Friday, August 22, 2008

an answered prayer

For my entire life I have been struggling with food choices and eating emotionally rather than eating for nutrition. In the months leading up to this pregnancy I was desperate to change, I prayed that God would help me be strong, help me make good choices, help me be healthy and respectful towards my body. It felt like a goal that I could never accomplish, I fought with myself, my head and my emotions. It was just disheartening.
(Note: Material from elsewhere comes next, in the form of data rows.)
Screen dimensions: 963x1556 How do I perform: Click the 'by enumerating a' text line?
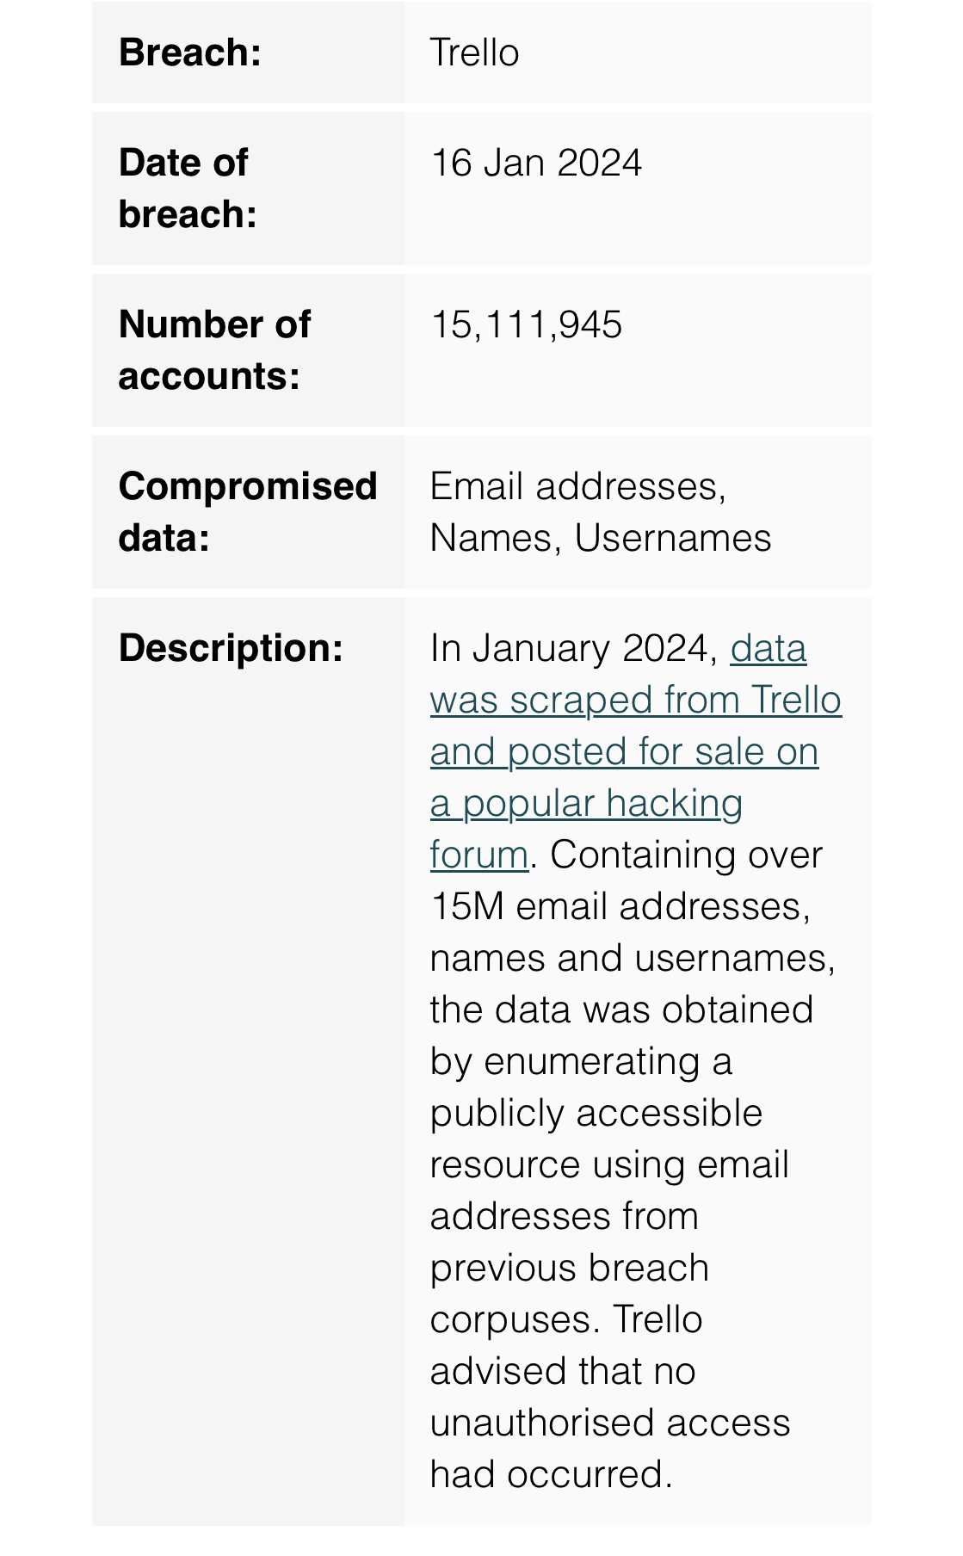coord(581,1062)
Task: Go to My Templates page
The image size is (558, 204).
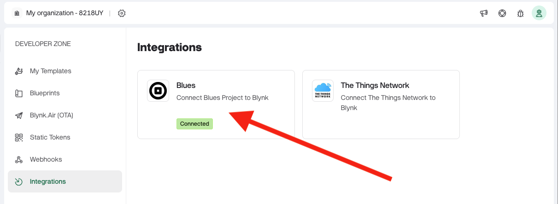Action: pyautogui.click(x=51, y=71)
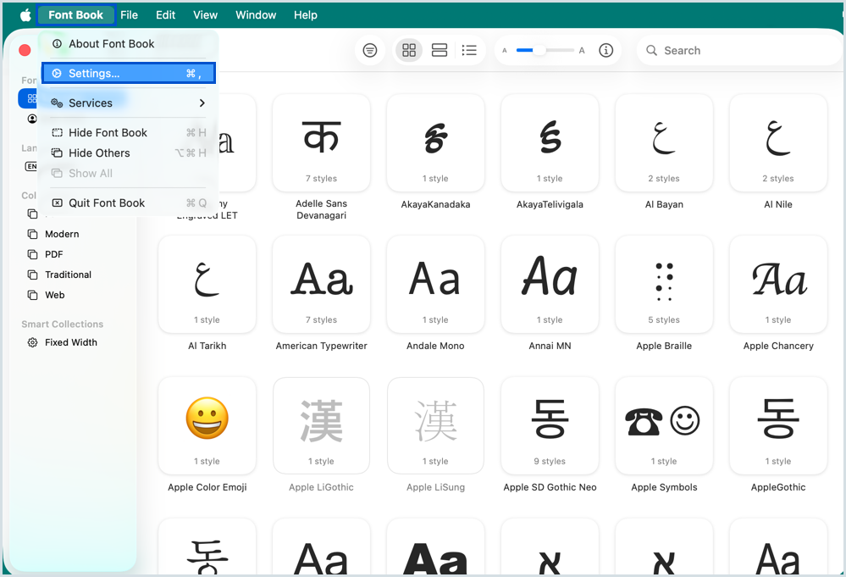The height and width of the screenshot is (577, 846).
Task: Switch to the detailed list view
Action: [469, 50]
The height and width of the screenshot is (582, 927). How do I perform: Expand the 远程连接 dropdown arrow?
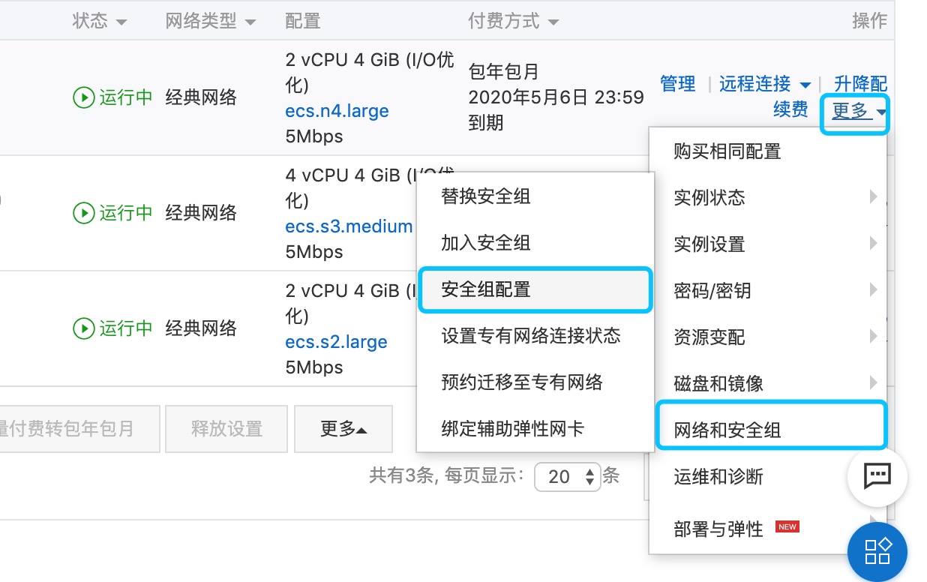[806, 84]
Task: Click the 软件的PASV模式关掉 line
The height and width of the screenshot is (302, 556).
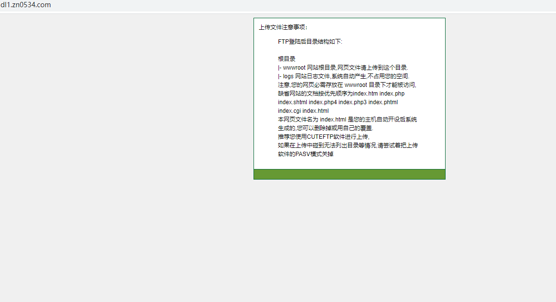Action: point(305,154)
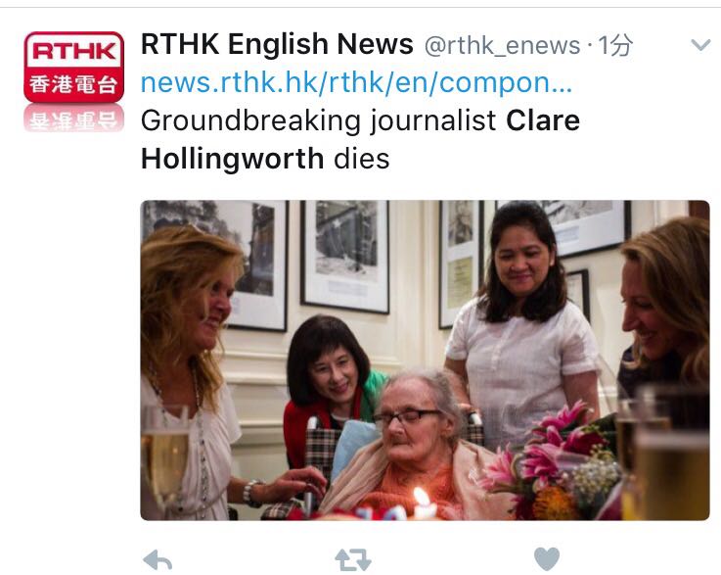Reply to the RTHK tweet
This screenshot has width=721, height=575.
158,560
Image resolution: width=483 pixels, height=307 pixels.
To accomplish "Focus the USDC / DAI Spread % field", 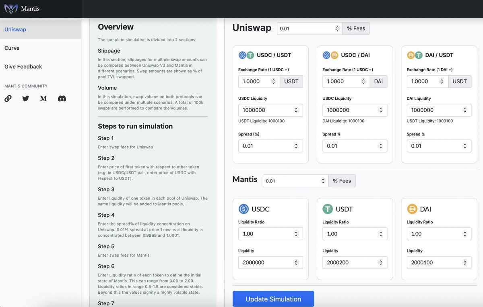I will coord(355,146).
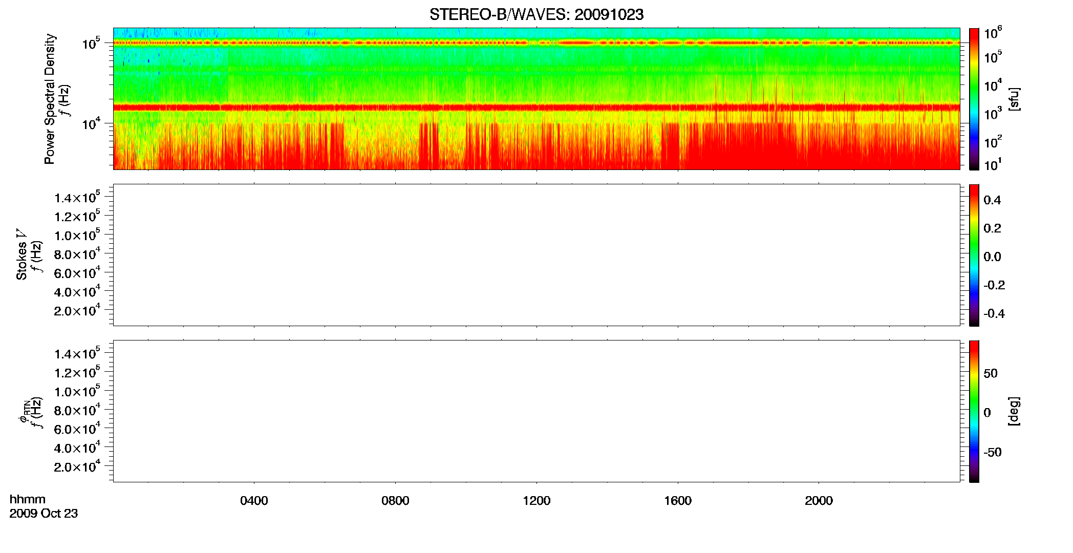The image size is (1073, 553).
Task: Click the thick red band in the spectrogram
Action: [537, 108]
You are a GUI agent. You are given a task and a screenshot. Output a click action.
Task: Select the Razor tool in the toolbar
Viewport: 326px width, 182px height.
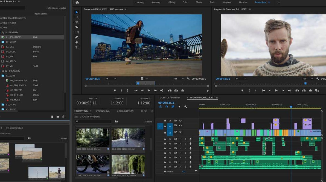(x=77, y=27)
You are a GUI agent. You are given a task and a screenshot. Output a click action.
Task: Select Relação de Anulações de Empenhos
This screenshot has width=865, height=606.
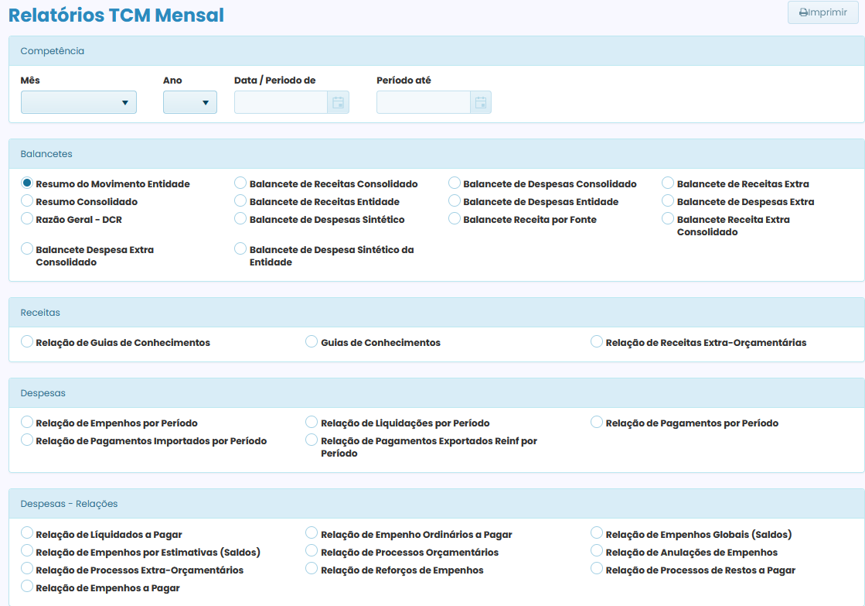(x=597, y=551)
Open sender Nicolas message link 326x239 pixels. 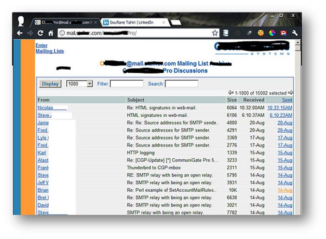[x=45, y=108]
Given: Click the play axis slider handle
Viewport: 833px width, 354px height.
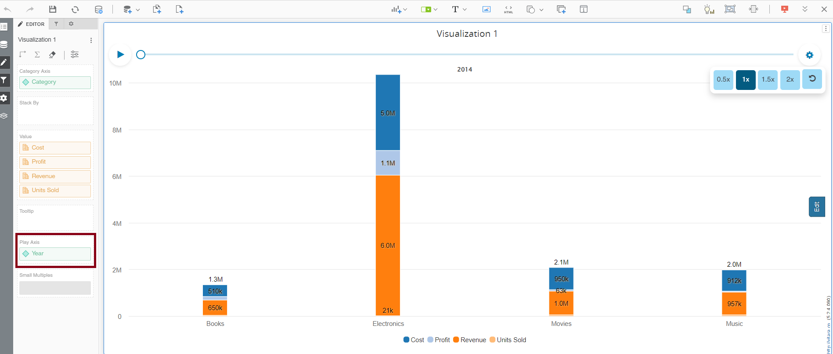Looking at the screenshot, I should click(141, 54).
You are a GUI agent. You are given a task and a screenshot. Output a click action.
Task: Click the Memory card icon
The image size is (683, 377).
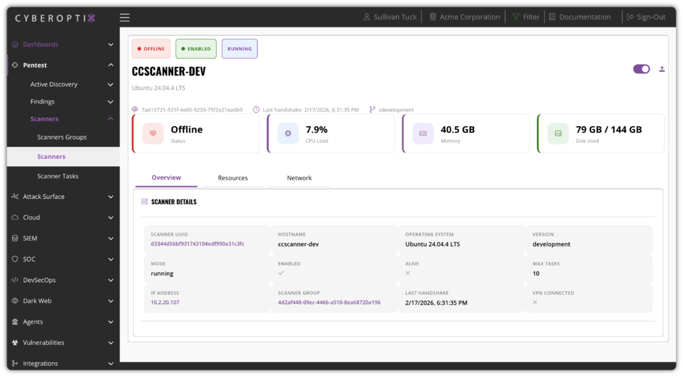(x=423, y=133)
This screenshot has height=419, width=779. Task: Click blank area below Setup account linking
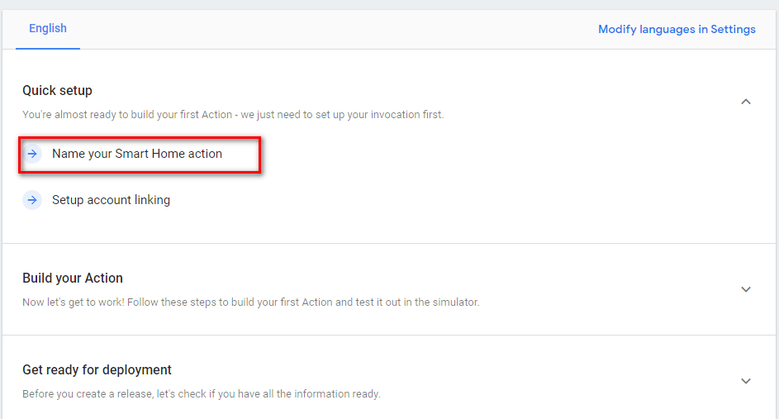(x=330, y=227)
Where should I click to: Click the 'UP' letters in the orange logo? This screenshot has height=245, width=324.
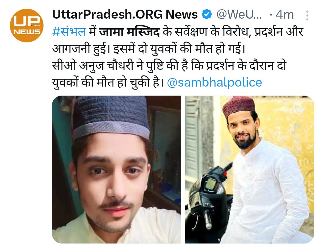coord(27,21)
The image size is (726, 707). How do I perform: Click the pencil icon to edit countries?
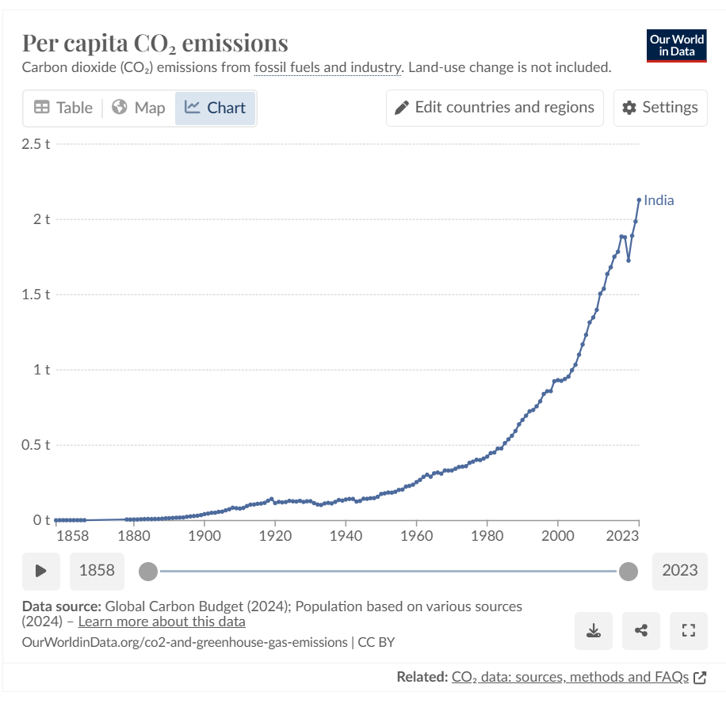coord(401,108)
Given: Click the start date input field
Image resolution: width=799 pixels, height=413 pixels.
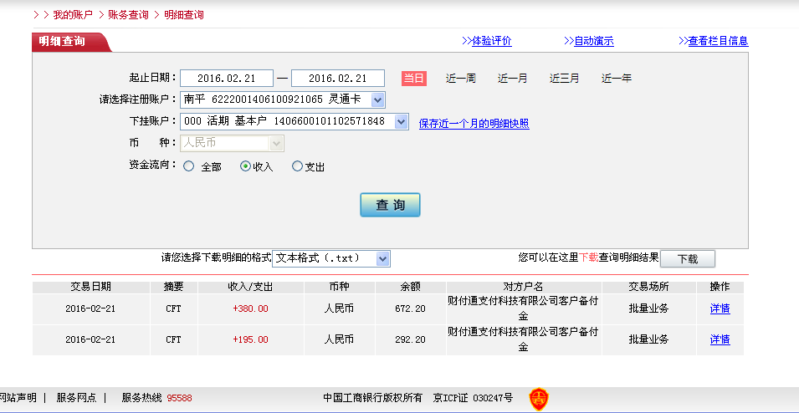Looking at the screenshot, I should [227, 79].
Fast forward to today. I am eating healthier than I have even imagined possible. I am learning so much more about whole foods and balanced nutrition and proper eating habits. Most importantly, I am living it. It is *easy* to make the healthy choices and pick food that is the right kind of fuel for my body. I was thinking about this all last night while I was talking to a girlfriend about God's answered prayers and I just stopped in my tracks. I realized at that moment that God did answer my prayer for being healthful and strong enough to make the right kinds of food choices. He put me in a place where He knew I would pull on everything inside me to fight for our Baby, to prove western medicine wrong and to be as healthy as humanly possible. God answered my prayer about being healthy and being able to teach our child that food is not a source of comfort or love, it's nutrition and fuel for your body. I know that I can continue to live like this, live in a way I never thought I would be strong enough to do. I am praising the Lord for answering this prayer for me so strongly!

God has not given us a spirit of fear and timidity, but of power, love and self-discipline.